[The task] Reproduce the rows below, substituting "Add to cart" for every occurrence of "Add to basket" and leaving everything else unchanged.
————
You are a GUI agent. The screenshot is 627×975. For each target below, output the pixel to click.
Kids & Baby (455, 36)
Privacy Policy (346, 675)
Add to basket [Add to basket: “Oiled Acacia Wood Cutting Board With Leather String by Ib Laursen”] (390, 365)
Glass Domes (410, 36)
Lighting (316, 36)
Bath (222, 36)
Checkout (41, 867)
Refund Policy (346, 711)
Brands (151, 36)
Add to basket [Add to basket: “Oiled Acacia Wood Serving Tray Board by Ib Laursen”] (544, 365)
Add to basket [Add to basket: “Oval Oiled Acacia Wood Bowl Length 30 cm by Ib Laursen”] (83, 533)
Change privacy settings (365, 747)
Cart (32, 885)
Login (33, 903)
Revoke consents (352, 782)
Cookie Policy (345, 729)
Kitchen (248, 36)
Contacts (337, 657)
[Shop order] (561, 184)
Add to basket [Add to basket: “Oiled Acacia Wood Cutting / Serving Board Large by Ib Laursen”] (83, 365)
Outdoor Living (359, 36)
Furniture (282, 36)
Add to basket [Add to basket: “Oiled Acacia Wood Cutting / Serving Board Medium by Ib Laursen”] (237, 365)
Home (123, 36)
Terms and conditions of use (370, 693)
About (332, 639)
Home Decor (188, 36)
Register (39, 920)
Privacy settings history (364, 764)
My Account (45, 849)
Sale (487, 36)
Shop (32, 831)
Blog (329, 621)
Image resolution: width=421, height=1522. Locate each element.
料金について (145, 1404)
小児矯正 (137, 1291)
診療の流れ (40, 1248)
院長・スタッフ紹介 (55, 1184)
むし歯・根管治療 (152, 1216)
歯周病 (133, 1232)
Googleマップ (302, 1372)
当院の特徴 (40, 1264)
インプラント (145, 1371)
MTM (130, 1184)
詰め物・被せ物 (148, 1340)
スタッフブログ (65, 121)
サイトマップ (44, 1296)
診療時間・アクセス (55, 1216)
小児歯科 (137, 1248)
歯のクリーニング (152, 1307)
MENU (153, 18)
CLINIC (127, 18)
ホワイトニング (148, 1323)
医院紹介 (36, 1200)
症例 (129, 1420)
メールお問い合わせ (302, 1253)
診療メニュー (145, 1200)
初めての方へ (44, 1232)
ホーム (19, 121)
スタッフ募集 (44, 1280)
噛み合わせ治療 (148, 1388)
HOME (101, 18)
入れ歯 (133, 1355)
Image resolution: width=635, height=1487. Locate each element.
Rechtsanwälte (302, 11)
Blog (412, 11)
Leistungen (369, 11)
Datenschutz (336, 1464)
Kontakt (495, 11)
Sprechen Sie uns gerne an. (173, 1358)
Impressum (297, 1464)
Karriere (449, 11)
————
[Complete answer]
You are a GUI agent. The screenshot is 627×975. For each target below, output the pixel to click.
Kids & Baby (455, 36)
Privacy Policy (346, 675)
Add to cart [Add to cart: “Oiled Acacia Wood Cutting Board With Leather String by Ib Laursen”] (390, 365)
Glass Domes (410, 36)
Lighting (316, 36)
Bath (222, 36)
Checkout (41, 867)
Refund Policy (346, 711)
Brands (151, 36)
Add to cart [Add to cart: “Oiled Acacia Wood Serving Tray Board by Ib Laursen”] (544, 365)
Add to cart [Add to cart: “Oval Oiled Acacia Wood Bowl Length 30 cm by Ib Laursen”] (83, 533)
Change privacy settings (365, 747)
Cart (32, 885)
Login (33, 903)
Revoke consents (352, 782)
Cookie Policy (345, 729)
Kitchen (248, 36)
Contacts (337, 657)
[Shop order] (561, 184)
Add to cart [Add to cart: “Oiled Acacia Wood Cutting / Serving Board Large by Ib Laursen”] (83, 365)
Outdoor Living (359, 36)
Furniture (282, 36)
Add to cart [Add to cart: “Oiled Acacia Wood Cutting / Serving Board Medium by Ib Laursen”] (237, 365)
Home (123, 36)
Terms and conditions of use (370, 693)
About (332, 639)
Home Decor (188, 36)
Register (39, 920)
Privacy settings history (364, 764)
My Account (45, 849)
Sale (487, 36)
Shop (32, 831)
Blog (329, 621)
Image resolution: width=421, height=1522. Locate each element.
料金について (145, 1404)
小児矯正 (137, 1291)
診療の流れ (40, 1248)
院長・スタッフ紹介 (55, 1184)
むし歯・根管治療 (152, 1216)
歯周病 (133, 1232)
Googleマップ (302, 1372)
当院の特徴 (40, 1264)
インプラント (145, 1371)
MTM (130, 1184)
詰め物・被せ物 (148, 1340)
スタッフブログ (65, 121)
サイトマップ (44, 1296)
診療時間・アクセス (55, 1216)
小児歯科 (137, 1248)
歯のクリーニング (152, 1307)
MENU (153, 18)
CLINIC (127, 18)
ホワイトニング (148, 1323)
医院紹介 (36, 1200)
症例 (129, 1420)
メールお問い合わせ (302, 1253)
診療メニュー (145, 1200)
初めての方へ (44, 1232)
ホーム (19, 121)
スタッフ募集 (44, 1280)
噛み合わせ治療 (148, 1388)
HOME (101, 18)
入れ歯 (133, 1355)
Image resolution: width=635, height=1487. Locate each element.
Rechtsanwälte (302, 11)
Blog (412, 11)
Leistungen (369, 11)
Datenschutz (336, 1464)
Kontakt (495, 11)
Sprechen Sie uns gerne an. (173, 1358)
Impressum (297, 1464)
Karriere (449, 11)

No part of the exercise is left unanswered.